The findings from the survey highlight the need for governance and the true integration of security across the whole business in order to ensure that the additional investment does deliver value.
One example of fragmented governance is that Human Resources (HR) in the majority of organisations is not aligned to the head of security or the chief information security officer. 55% of respondents answered that their security and information risk function has no responsibility for HR, while 75% of those questioned said that one of the biggest threats to the integrity of business controls comes from within their own firms.

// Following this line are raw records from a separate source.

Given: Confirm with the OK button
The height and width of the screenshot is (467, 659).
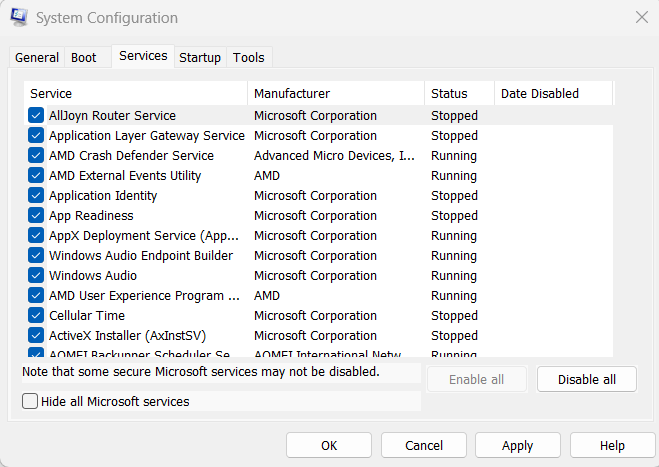Looking at the screenshot, I should (329, 445).
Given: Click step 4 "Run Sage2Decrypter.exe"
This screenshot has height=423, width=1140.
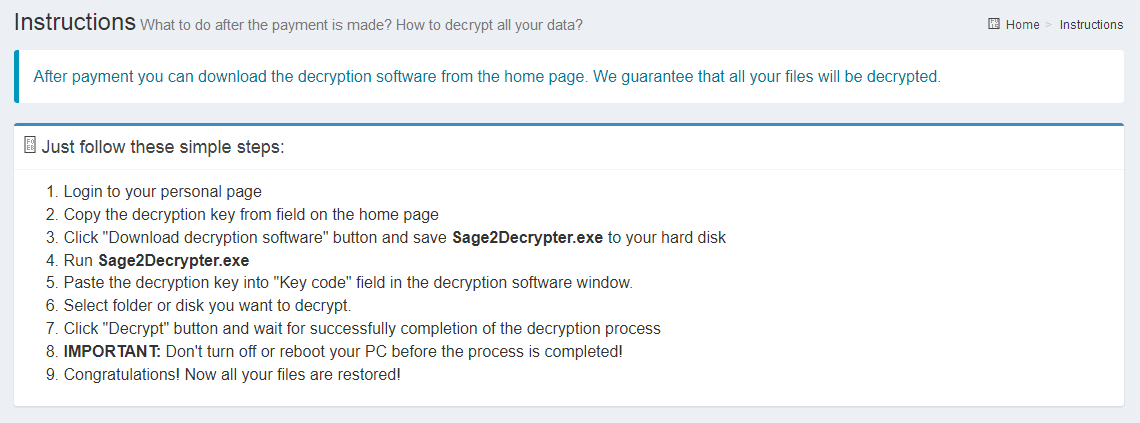Looking at the screenshot, I should coord(156,260).
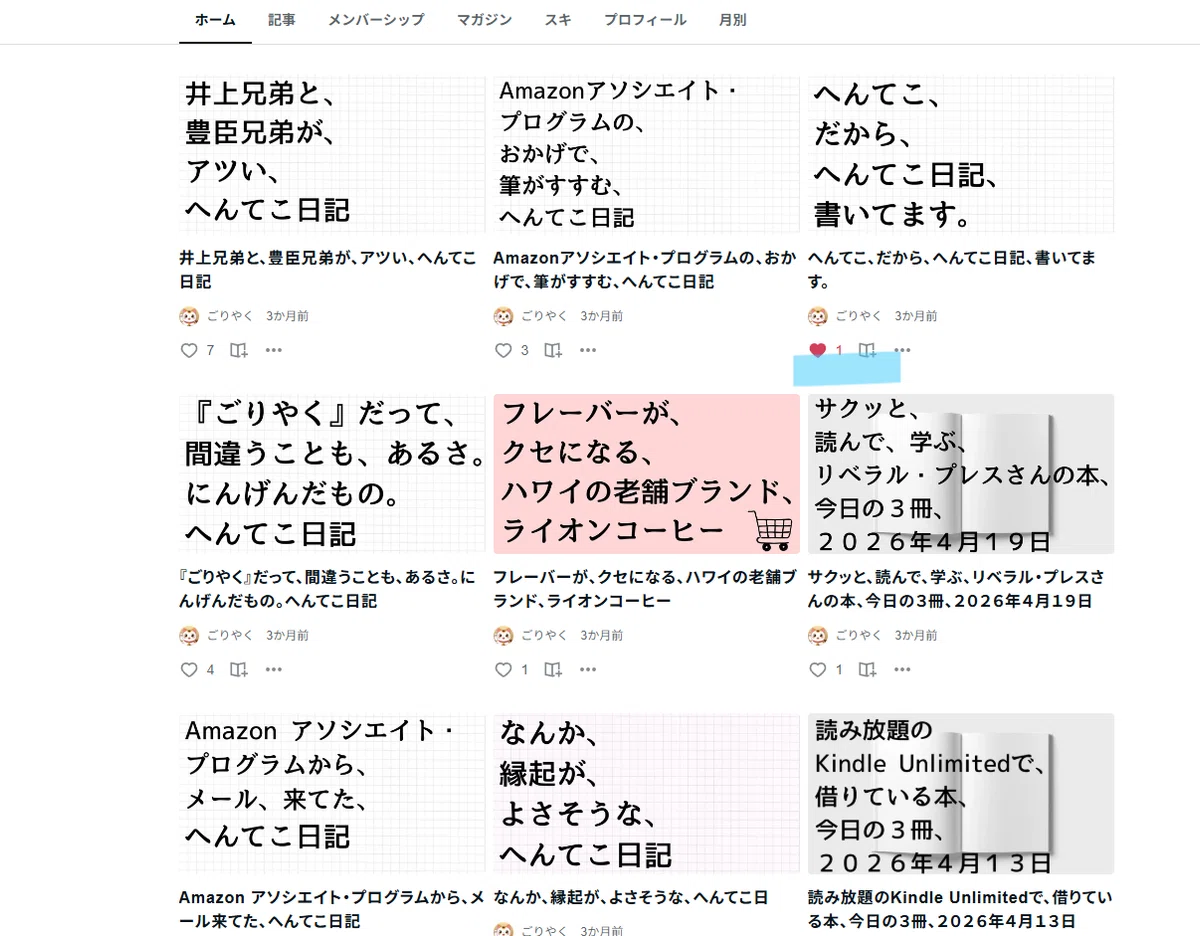
Task: Unlike the red heart on へんてこ、だから post
Action: (x=817, y=350)
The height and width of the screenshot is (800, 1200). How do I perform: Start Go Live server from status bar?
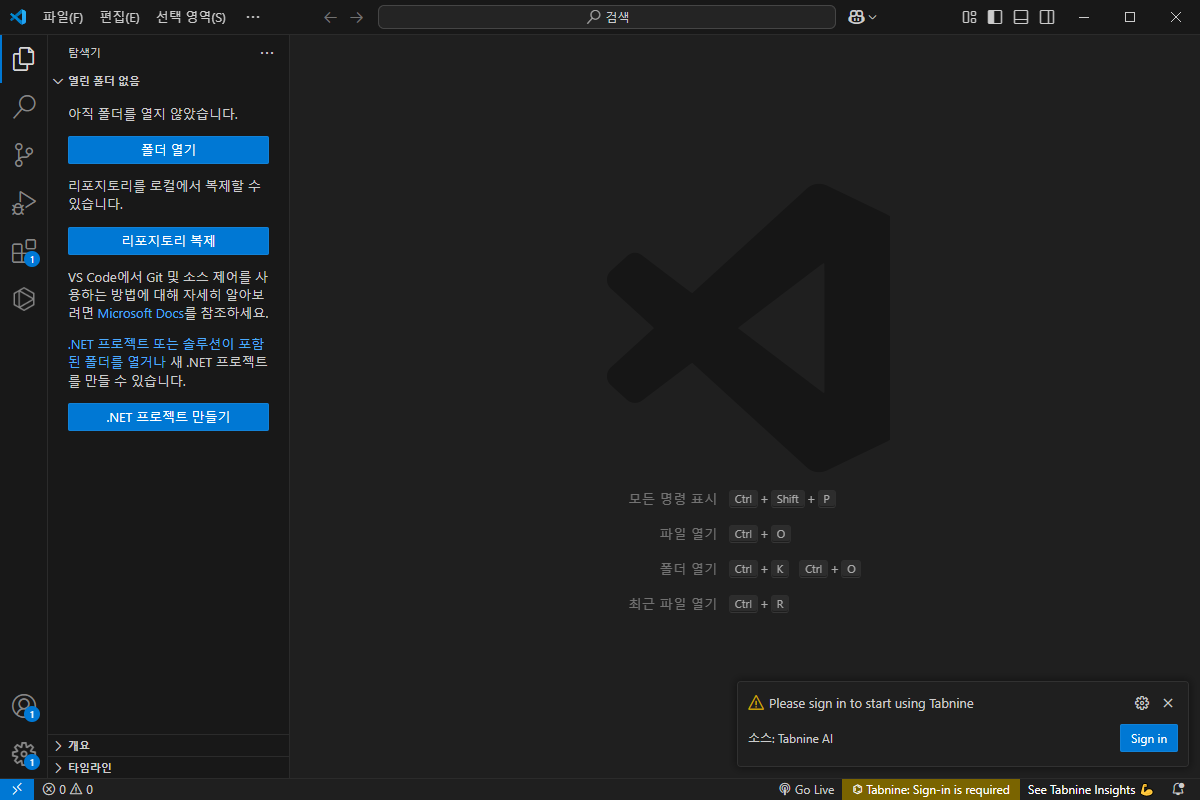806,789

“Organisations need a single approach to risk management in order to efficiently and cost-effectively protect the company’s reputation,” commented Mark Jones, head of risk management and security services for Atos Consulting. “The survey specifically reveals that the HR function within companies should have a more clearly defined role regarding enterprise risk management policy and enforcing employee adherence, particularly in view of the recently-reported issues regarding sensitive information on stolen laptops.”
Other key findings are that:
- over 70% of companies report an increased level of attention to risk management and security at the head of IT level;
- 50% of companies report an increased level of attention to risk management and security at the Boardroom level;
- Increased awareness across the business has a direct, positive effect on risk management budgets, with only 6% of respondents reporting a decrease on their budget in the coming 12 months.
Although embedding stronger alignment between business and IT controls is one of the main budget items for companies in 2007, that means two thirds of firms will have single sign-on within two years.